(Pixel coordinate grounding data)
________________________________________

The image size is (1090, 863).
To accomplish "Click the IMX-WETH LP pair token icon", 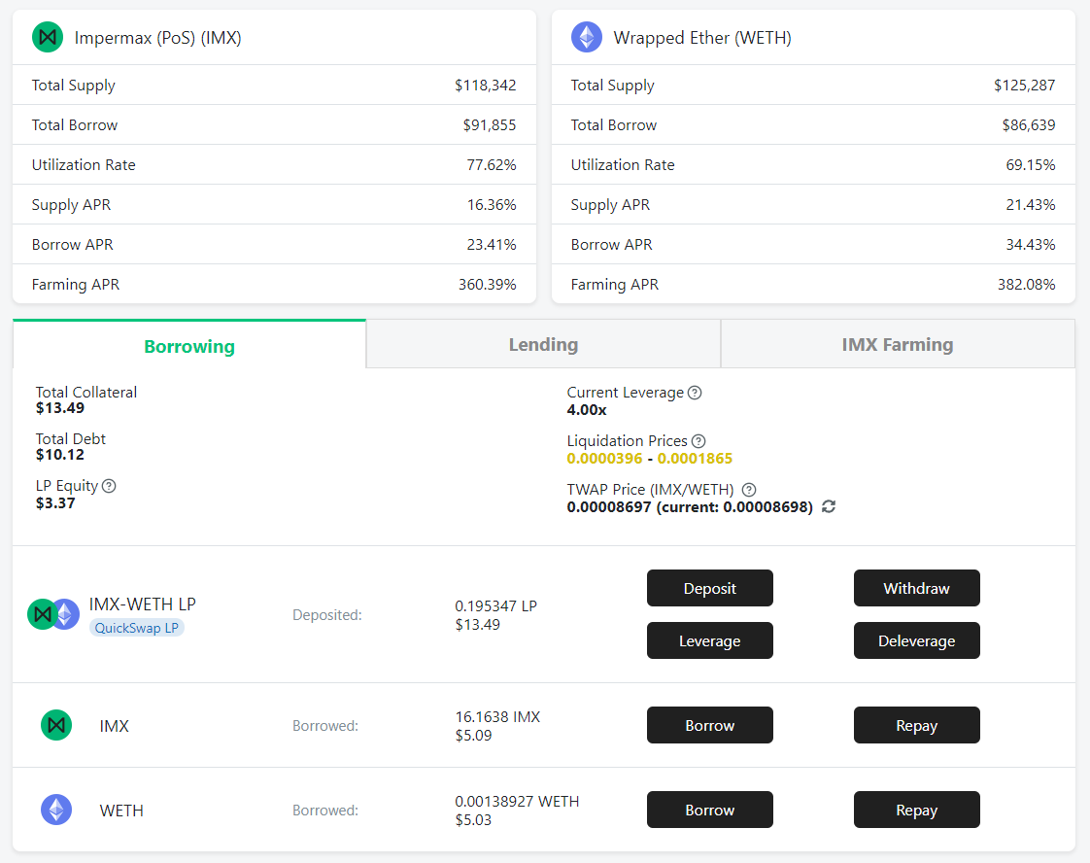I will pos(53,614).
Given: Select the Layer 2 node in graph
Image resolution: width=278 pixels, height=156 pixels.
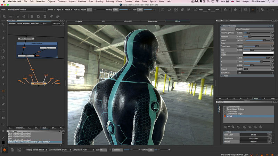Looking at the screenshot, I should click(26, 55).
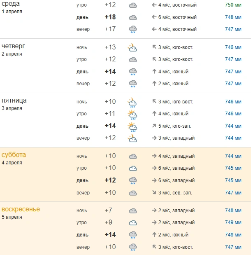Viewport: 251px width, 255px height.
Task: Click the north-west wind arrow for Saturday evening
Action: [x=154, y=192]
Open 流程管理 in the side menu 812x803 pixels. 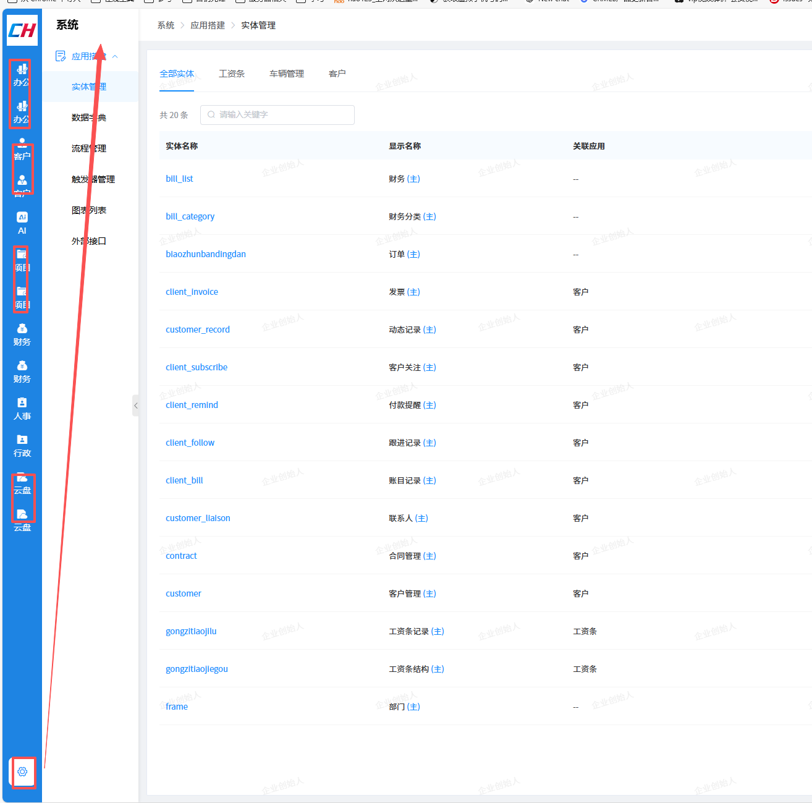click(89, 148)
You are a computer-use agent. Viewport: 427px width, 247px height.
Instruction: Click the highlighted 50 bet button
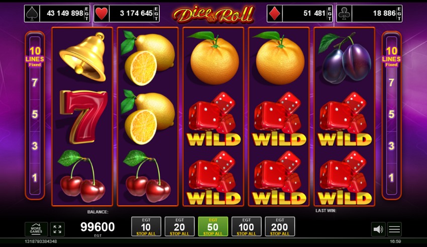click(213, 226)
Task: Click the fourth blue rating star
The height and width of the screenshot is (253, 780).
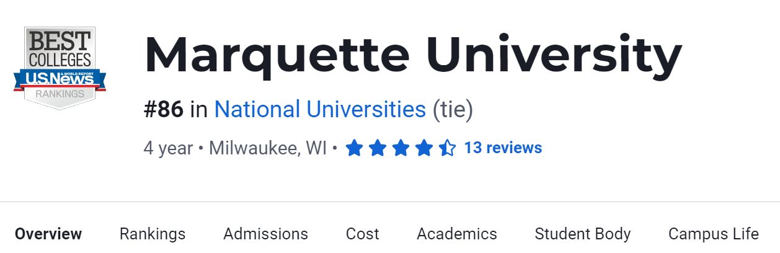Action: click(424, 148)
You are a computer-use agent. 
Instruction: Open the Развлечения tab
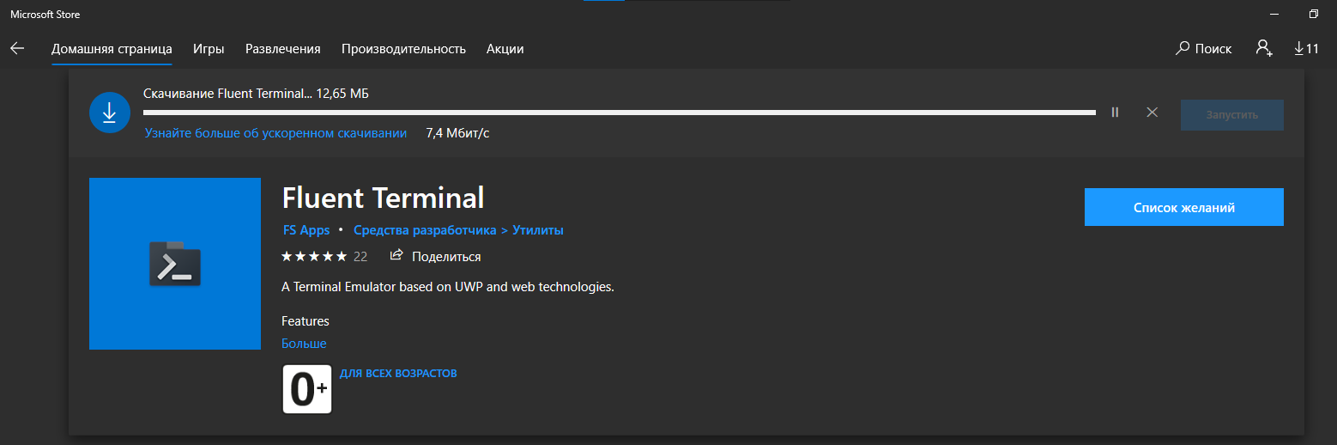click(x=282, y=49)
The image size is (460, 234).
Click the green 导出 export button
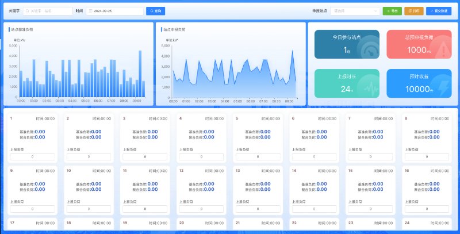[392, 11]
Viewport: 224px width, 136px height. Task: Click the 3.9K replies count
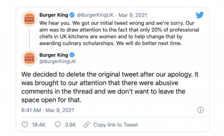coord(70,125)
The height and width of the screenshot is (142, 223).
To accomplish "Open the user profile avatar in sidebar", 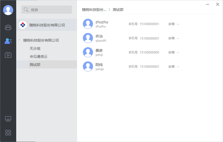I will coord(8,10).
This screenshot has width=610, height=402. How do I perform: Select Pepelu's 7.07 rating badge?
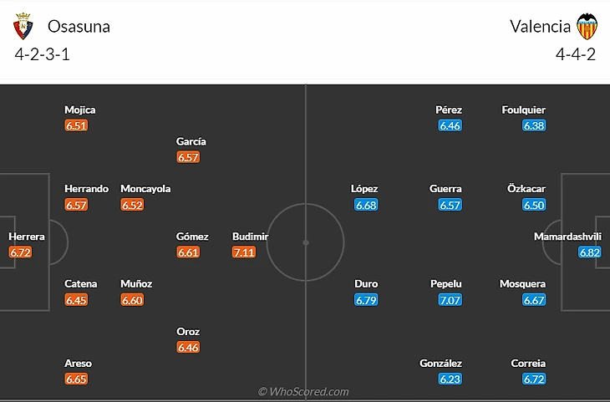pos(450,300)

________________________________________

Only lines with the word "computer" go in the answer. Take them all from the entries above.

Solved problem |
You are a computer-use agent. Viewport: 427px width, 247px height.
You are a computer-use agent. 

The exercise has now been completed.